As a vocal trio sang a guitar-led chorus, people lined up by the dozens down the center aisle for a ritual anointing of oil by the Rev. Fernando Torres during a Sunday afternoon Spanish Mass at St. Catherine of Siena Catholic Church in Beechview.

“It’s for healing the body, also the spirit,” said Father Torres, a parochial vicar at St. Catherine.

In the nearby neighborhood of Brookline on another Sunday, worshipers at Iglesia Cristiana Sion raised their hands, closed their eyes, sang and prayed in Spanish — and sometimes in unknown tongues.

Like the Latino community in Pittsburgh as a whole, the ranks of churches offering services in Spanish are small but growing.

“This has become home away from home where they can come and they can hear their language, know that their brothers and sisters sitting next to them know what they have experienced,” said Gigi D’Amico, coordinator for Hispanic ministry at St.
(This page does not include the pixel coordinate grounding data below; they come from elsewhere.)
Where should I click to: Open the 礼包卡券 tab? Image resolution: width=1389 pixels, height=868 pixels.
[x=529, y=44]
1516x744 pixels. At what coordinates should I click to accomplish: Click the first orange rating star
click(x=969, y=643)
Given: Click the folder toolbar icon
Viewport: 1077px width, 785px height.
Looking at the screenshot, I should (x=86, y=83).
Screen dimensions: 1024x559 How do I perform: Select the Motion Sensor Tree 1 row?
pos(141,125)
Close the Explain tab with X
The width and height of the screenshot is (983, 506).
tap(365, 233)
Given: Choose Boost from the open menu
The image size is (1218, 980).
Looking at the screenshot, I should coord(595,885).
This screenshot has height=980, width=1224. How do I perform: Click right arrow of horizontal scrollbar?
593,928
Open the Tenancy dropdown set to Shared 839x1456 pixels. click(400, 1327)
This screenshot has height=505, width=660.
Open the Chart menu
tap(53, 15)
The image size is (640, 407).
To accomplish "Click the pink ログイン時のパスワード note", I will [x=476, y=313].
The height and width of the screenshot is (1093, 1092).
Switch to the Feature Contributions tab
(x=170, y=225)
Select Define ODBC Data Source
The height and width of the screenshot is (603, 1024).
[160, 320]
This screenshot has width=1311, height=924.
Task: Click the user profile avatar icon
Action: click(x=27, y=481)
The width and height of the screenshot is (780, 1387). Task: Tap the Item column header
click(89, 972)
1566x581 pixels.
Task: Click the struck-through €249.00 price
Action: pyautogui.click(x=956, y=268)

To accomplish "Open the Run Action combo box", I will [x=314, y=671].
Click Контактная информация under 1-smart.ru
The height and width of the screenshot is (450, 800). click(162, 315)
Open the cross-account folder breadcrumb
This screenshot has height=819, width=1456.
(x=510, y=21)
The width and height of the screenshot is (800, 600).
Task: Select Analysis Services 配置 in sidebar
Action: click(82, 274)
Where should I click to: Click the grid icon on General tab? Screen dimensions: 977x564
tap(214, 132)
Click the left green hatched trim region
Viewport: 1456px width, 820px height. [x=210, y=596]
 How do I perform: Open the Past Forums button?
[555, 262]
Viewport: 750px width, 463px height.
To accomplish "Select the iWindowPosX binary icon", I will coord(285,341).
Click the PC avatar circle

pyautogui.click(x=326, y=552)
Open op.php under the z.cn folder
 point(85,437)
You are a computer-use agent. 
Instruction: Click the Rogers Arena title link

Catherine and a bilingual native of Puerto Rico. “The Hispanic community is very strong in their faith. To be able to come and experience their faith in the way that is experienced in their home, versus an English version of it, with their traditions and the richness of their language and music is very meaningful.”

There are about five parishes in the six-county Roman Catholic Diocese of Pittsburgh with Spanish Masses. That may be tiny compared to many other dioceses around the country, but the Latino presence has prompted the diocese to appoint its first coordinator of Hispanic ministry, Jorge Vela.

Catholic traditions are deeply embedded in Latin American culture, which provides a launching point for helping raise new generations of Catholics, he said..

“I will take advantage of that tradition, but I will also help the parents to live it,” said Mr. Vela. “I want to give it a good reason, not just tradition. Give the faith because you are living it.”

For years, St. Regis Parish in Oakland has offered Masses in Spanish. It was joined by Spanish Masses at St. Catherine with the growth of the Latino in the city’s southern neighborhoods, although people come from a wide radius, said Father Torres.

One thing widely shared at Hispanic churches is a hope for immigration reform that would enable many of their faithful to attain legal status.

Frank Rondon, pastor at Iglesia Cristiana Sion, said he saw opposite trends unfolding in the weeks after the inauguration of President Donald Trump.

Among regular attendees, “I noticed some people who were so afraid, they didn’t come to church,” he said. “And some people who never went to church were so afraid, they came to church.”